Re: narrative
Deborah A Hicks (hicks who-is-at UDel.Edu)
Fri, 3 May 1996 10:12:47 -0400 (EDT)
I agree with Gordon Wells that there is good reason to focus one's
attention on the role of narrative in the construction of identities. My
thinking centers around, however, a more critical view of Bruner's
delineation of narrative as a mode of thought distinct from scientific or
analytical reasoning. Surely scientific/analytical reasoning is always
interwoven with "everyday" or narrative-based kinds of reasonings. A
structuralist interpretation of narrative backs one into the corner of
depicting narrative as plot-structured events, basically story form. A
more participatory view of narrative, as articulated by Bakhtin and
others, would suggest a different view: that narrative is constructed
precisely through dialogic acts experienced in prosaic, everyday life.
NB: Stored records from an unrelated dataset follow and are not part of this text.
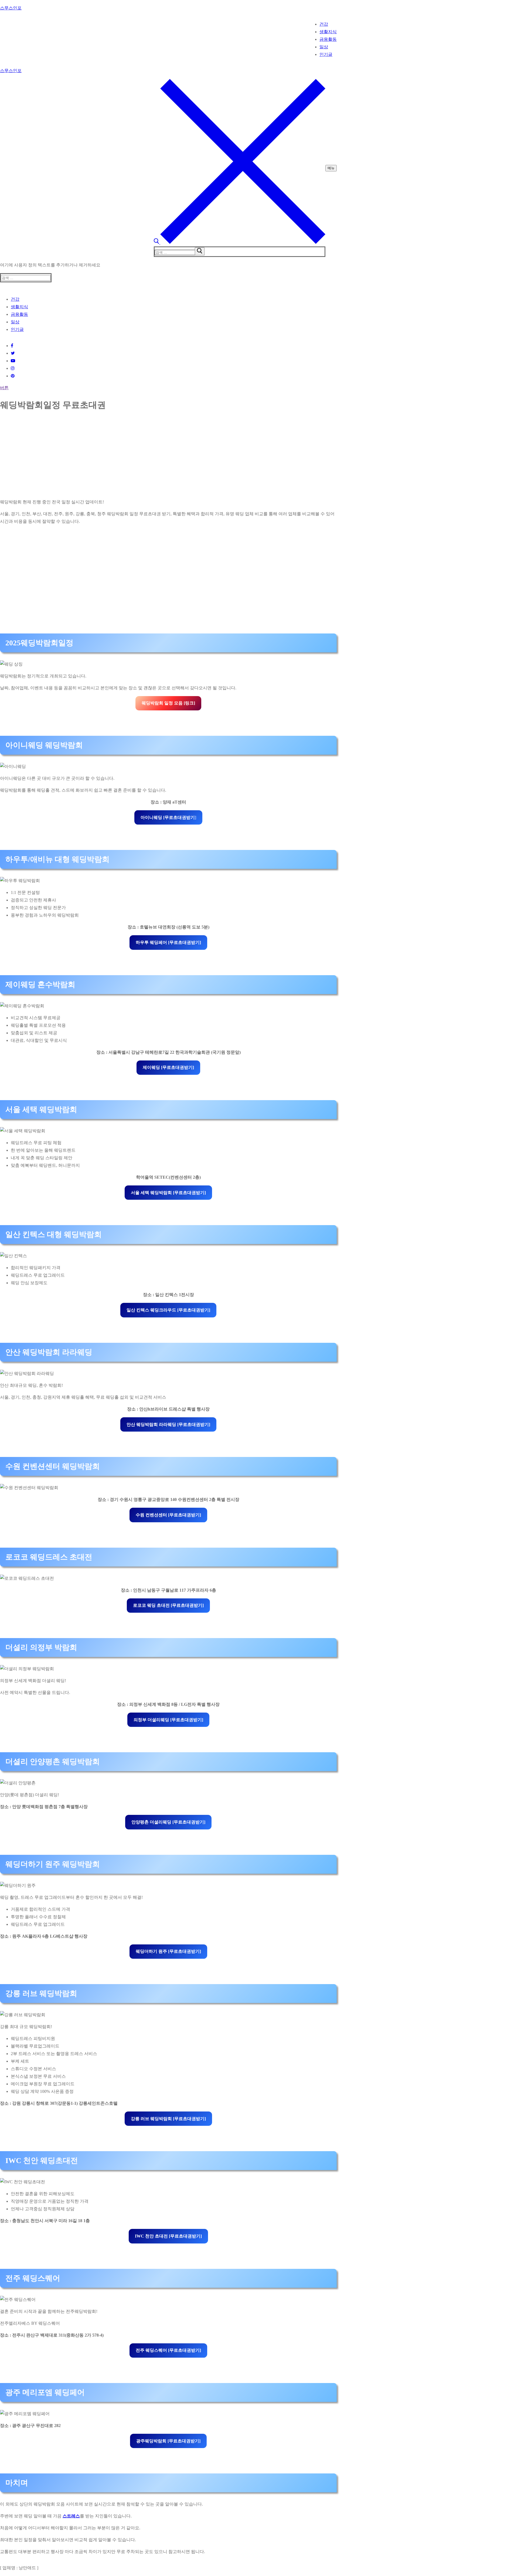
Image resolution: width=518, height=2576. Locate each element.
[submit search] (200, 251)
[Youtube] (13, 360)
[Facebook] (12, 345)
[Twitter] (13, 353)
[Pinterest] (13, 376)
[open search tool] (239, 242)
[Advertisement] (162, 456)
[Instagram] (13, 368)
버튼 (4, 387)
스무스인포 (11, 8)
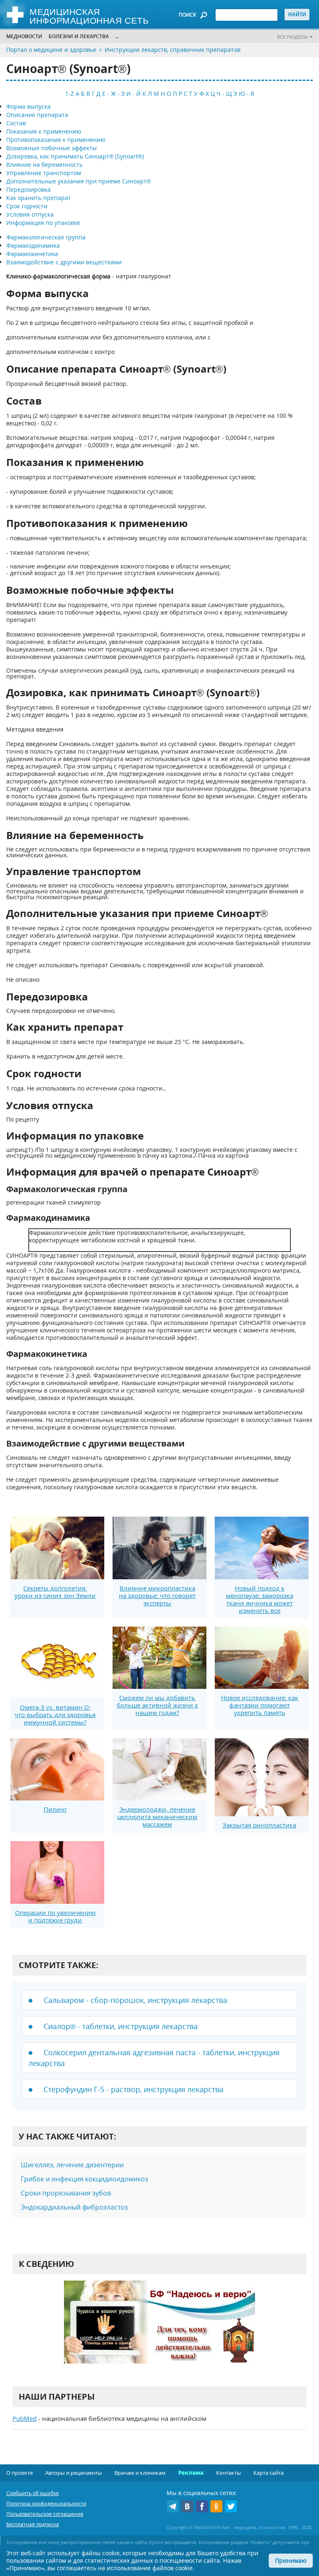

I
think the "genre" view of narrative is not what Bakhtin had in mind in his
critical rethinking of narrative discourse. I believe that B's work has
some implications for the conversation we're (xmca'ers) having about
identity. Important to Bakhtin's work is the sense in which selves are
constructed in/through discourses, but that selves are characters with
biographical (ie., narrative) histories. This sense of narrative and
autobiographical/biographical history is sometimes lost in modernist work
on "identity". Given Bruner's critique of postmodernist theories of
discourse (in the back of Actual Minds) and his more recent interest in
autobiography, I would suggest that his interest in the importance of
narrative lies more with issues of character (in the philosophical and
literary sense) than w/ poststructuralist notions of identity.